Pour ce faire on a tablé sur l’information des personnes handicapées, ainsi que du public et des professionnels. Notamment par le biais d’un magazine radiophonique qui s’appelle Handicap tribune [1] et par le biais de notre site web aussi, qui est malheureusement peu mis à jour faute de temps et de personnes.
Il y a aussi un travail de sensibilisation au niveau des centres de loisirs, via Tactilivre, des ateliers autour du livre tactile. Et de la sensibilisation au handicap visuel dans les écoles ou sur des lieux festifs aussi, des fêtes de quartiers par exemple.

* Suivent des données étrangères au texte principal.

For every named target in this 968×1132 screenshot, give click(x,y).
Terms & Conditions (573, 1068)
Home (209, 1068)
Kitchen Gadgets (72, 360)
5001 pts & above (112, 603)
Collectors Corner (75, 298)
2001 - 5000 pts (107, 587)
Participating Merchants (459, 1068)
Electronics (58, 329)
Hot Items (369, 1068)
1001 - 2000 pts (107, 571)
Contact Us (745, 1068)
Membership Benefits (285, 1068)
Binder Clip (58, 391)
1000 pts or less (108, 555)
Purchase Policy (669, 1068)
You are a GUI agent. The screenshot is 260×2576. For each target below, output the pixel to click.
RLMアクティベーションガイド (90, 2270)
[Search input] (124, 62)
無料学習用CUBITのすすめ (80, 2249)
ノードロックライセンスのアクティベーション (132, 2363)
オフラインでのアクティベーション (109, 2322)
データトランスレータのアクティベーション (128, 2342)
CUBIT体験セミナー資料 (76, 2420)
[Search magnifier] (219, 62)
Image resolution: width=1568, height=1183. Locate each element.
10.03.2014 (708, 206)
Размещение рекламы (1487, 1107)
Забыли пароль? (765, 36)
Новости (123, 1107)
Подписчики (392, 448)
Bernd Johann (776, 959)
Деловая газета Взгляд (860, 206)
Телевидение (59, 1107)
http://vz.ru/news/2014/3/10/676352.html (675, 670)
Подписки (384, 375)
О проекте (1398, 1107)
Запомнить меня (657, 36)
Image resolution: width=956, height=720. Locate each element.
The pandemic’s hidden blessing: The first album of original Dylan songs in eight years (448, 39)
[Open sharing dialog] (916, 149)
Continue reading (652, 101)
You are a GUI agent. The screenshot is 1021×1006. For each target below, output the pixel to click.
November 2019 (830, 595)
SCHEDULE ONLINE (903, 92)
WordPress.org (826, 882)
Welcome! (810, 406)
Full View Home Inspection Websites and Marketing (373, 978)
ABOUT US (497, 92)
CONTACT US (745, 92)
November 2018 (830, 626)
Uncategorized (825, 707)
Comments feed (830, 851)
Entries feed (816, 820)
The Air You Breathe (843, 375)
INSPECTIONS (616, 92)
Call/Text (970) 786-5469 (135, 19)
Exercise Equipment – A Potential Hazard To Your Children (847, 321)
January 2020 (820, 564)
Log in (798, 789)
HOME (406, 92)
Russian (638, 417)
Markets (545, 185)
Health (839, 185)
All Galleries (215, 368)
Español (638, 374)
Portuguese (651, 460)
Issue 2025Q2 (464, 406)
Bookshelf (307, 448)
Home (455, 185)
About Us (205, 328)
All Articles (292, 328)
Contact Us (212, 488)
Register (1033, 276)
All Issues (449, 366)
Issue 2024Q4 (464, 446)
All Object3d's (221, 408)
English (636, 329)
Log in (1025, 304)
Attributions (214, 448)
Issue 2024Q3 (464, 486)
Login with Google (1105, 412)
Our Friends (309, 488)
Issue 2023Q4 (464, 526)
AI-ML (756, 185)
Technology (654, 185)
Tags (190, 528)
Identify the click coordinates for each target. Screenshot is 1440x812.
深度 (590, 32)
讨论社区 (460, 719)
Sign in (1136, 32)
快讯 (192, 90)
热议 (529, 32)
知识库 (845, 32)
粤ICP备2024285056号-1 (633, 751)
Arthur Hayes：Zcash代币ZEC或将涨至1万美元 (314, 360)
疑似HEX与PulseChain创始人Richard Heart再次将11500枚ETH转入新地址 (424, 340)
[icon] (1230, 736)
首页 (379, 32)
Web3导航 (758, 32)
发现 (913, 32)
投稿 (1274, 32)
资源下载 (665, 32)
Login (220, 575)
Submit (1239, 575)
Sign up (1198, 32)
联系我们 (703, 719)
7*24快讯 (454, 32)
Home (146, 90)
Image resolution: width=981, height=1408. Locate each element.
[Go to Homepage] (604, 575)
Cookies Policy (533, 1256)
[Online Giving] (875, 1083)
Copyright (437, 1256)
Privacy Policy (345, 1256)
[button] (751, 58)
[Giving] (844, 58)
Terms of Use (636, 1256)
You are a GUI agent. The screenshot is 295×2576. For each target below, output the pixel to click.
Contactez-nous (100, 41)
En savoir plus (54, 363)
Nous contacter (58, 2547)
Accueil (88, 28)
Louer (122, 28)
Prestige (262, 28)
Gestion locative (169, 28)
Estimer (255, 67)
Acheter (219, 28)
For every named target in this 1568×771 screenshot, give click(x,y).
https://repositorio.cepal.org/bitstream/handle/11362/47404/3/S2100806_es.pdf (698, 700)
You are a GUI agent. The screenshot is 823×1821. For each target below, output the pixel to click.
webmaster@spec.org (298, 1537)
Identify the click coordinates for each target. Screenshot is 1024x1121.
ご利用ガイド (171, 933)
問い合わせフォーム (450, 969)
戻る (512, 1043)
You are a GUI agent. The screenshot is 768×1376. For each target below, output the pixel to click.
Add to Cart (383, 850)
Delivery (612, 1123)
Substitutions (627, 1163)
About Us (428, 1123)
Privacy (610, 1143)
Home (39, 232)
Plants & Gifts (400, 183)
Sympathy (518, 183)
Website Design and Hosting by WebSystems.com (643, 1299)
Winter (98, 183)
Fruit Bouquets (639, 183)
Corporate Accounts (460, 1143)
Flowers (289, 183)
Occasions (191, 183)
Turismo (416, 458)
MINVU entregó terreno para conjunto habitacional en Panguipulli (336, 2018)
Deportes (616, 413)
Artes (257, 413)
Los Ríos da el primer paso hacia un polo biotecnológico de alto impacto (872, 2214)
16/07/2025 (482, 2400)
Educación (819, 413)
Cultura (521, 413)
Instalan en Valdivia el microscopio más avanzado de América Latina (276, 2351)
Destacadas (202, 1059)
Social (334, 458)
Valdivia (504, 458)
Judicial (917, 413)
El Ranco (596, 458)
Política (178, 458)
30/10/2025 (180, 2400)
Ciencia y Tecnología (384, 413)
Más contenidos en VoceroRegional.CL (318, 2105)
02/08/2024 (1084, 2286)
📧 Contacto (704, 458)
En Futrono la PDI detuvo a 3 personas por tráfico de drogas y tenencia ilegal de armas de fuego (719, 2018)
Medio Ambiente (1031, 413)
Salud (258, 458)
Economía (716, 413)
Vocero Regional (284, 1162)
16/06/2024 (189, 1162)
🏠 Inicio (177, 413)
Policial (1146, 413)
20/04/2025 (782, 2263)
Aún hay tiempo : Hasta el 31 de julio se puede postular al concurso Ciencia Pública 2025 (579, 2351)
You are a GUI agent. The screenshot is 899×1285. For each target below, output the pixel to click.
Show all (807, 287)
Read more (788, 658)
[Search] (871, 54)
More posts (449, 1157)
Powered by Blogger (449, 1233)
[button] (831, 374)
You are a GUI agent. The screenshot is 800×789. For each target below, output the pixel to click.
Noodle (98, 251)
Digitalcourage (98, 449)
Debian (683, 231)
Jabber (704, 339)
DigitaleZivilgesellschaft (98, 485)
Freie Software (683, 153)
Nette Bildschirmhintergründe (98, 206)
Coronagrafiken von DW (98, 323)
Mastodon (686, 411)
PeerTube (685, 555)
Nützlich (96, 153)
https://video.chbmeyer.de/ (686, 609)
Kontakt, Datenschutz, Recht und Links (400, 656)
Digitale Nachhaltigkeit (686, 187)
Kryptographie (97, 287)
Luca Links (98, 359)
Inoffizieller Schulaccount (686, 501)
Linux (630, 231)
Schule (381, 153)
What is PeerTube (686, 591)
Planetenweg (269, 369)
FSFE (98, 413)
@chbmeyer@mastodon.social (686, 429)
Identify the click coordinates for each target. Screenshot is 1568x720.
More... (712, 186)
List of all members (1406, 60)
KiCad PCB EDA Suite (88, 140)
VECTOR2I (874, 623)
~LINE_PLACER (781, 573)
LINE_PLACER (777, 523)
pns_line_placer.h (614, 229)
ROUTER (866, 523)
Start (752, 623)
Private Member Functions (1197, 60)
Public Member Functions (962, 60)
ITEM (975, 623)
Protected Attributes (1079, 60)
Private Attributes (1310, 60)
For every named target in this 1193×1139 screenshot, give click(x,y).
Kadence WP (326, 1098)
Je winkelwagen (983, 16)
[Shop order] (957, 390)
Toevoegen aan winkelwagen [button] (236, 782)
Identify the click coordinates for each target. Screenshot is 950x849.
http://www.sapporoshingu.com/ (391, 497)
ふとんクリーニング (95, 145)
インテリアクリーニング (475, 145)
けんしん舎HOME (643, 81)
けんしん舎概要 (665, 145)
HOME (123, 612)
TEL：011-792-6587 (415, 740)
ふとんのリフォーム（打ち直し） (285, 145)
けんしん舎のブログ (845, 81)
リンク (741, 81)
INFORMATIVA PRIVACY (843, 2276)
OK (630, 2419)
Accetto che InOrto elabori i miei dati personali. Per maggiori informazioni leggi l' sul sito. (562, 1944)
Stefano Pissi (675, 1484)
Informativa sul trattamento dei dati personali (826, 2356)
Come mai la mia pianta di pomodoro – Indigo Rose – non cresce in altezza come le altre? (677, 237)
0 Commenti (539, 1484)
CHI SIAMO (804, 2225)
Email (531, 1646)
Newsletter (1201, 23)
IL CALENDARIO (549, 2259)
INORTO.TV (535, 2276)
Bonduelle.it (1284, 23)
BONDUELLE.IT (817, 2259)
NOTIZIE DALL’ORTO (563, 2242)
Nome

La troisième idée c’est de faire la promotion de l’accessibilité à tout et pour tous. L’accessibilité universelle, au niveau de tout ce qui est loisirs et culture. L’accessibilité aux handicaps sensoriels n’est pas si évidente que ça, il y a encore beaucoup de travail à faire.
L’accessibilité c’est aussi l’équipement en audiodescription et en sous-titrages des cinémas.
Pilar Romero de Castilla : Je suis membre de l’association et je m’intéresse tout particulièrement à l’audiodescription. On a en projet avec Dorothée d’audiodécrire des films, de s’entraîner à cette technique.
On a réalisé aussi avec peu de moyens un petit film de sensibilisation au déplacement dans la ville, pour les personnes voyantes. Ça s’appelle La ville à perte de vue [2]. Les voyants sont mis en situation de handicap, ils se déplacent comme des non voyants, ce n’est pas du tout descriptif ni pédagogique, c’est vraiment une question de sensations.
H : Qu’est-ce que l’audiodescription ?
P.R.C : L’audiodescription c’est une technique très simple qui consiste à décrire pour une personne non-voyante les images et les mouvements d’un film.
Une personne non voyante a la bande-son du film : les dialogues, la musique, les bruitages, mais les éléments visuels lui échappent.
On a tous connu cette situation de décrire à une personne malvoyante, la mamie devant la télévision, par exemple, lui dire : tiens là, il se passe ça. C’est venu de ça, c’est le frère de Coppola qui a créé cette technique, l’audiovision, et qui la déposée. Ensuite il a formé des personnes en France de l’association Valentin Haüy à cette technique dans les années 80. Ça c’est mis en place comme ça. Madame Plumauzillle est une des pionnières, elle fait un vrai travail d’écriture.
D.L : Il y a de plus en plus de films qui se finissent sans dialogues, sur des images, du coup on manque la fin du film ! C’était le cas pour Paulette. Moi, j’ai demandé à un voisin dans la salle, c’est comme ça que j’ai su la fin, voilà l’intérêt aussi d’aller au cinéma ! Sinon vous pouvez tout imaginer, comme une fin tout à fait à l’opposé.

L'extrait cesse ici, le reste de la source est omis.